Oleh : Cahyadi Takariawan
Pada bulan Rajab 1366 H (1936 M), Hasan Al Banna menulis surat kepada
Raja Faruq I, yang berkuasa di Mesir dan Sudan; serta Perdana Menteri
Musthafa Nahhas Pasha. Surat yang sama juga ditujukan kepada para Raja,
para pemimpin di berbagai negeri Islam, dan tokoh-tokoh pemerintahan di
berbagai negara. Surat inilah yang dikenal dengan Risalah Nahwa Nur,
atau Menuju Cahaya.
Risalah itu kemudian diterbitkan dalam bentuk buku, bersama
tulisan-tulisan Al Banna lainnya, berjudul Majmu’ah Rasa’il, atau
Kumpulan Risalah Al Banna. Kita telah membaca Risalah Nahwa Nur ini
sejak tahun 1980-an, saat buku-buku dakwah Islam dari Timur Tengah mulai
banyak diterjemahkan ke dalam bahasa Indonesia.
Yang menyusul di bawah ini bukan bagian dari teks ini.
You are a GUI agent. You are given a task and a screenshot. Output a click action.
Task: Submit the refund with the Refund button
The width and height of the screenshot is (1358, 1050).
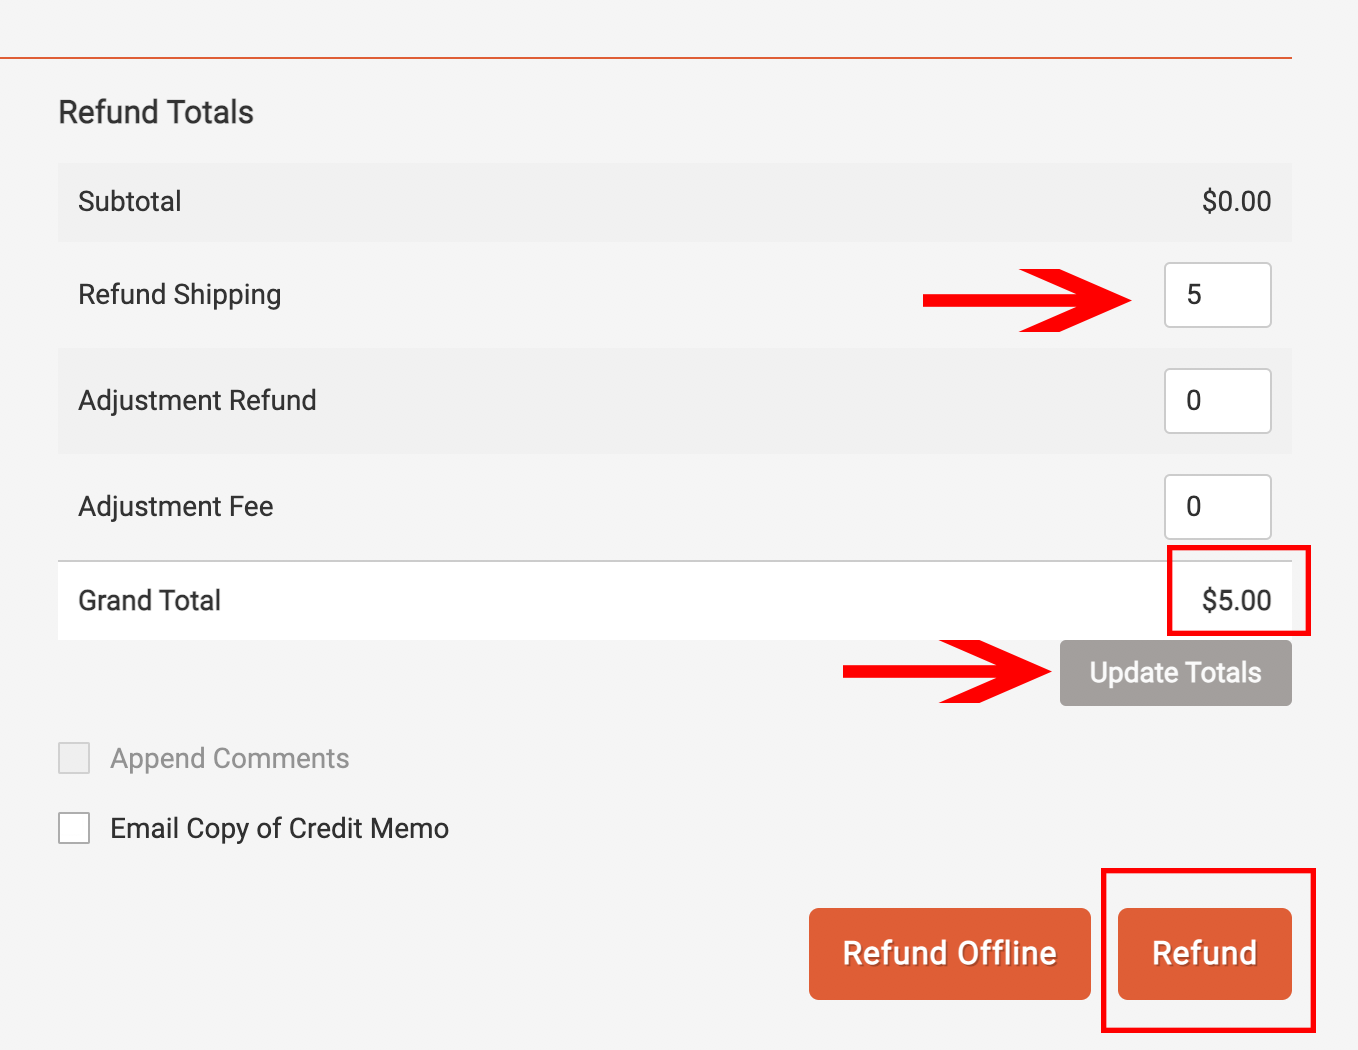pyautogui.click(x=1204, y=953)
Pada saat membaca Risalah Nahwa Nur, perasaan dan pikiran kita
mengatakan, itu surat seorang pimpinan sebuah gerakan dakwah yang
ditujukan kepada para penguasa. Dengan kata lain, itu adalah surat
dakwah kepada para raja dan penguasa. Dari pergerakan dakwah, ditujukan
kepada para pemimpin pemerintahan dunia. Dari “kita”, untuk “mereka”.
Begitu persepsi kita selama ini.
Saya merasa terhentak, ketika pak Untung Wahono suatu ketika
menanyakan dalam suatu forum, “Pada zaman kita hidup sekarang,
sebenarnya surat Al Banna itu ditujukan kepada siapa?”
Ya, pertanyaan yang sangat menggelitik. Raja Faruk I sudah tidak ada.
Musthafa Nahhas Pasha sudah wafat. Raja-raja dan penguasa di Timur
Tengah sudah silih bergenti. Pemimpin-pemimpin pemerintahan dunia sudah
banyak yang tumbang, dan muncul pemerintahan baru.
Jangan-jangan surat itu ditujukan kepada kita ? Mengapa kita masih
selalu berpikir dan menganggap bahwa itu adalah “surat kita” yang
ditujukan “untuk mereka” ?
Pada saat para dakwah telah memasuki wilayah pengambilan kebijakan
strategis di Pemerintahan, ketika dakwah sudah memasuki wilayah
kekuasaan, apakah layak kita menganggap surat itu untuk orang lain ?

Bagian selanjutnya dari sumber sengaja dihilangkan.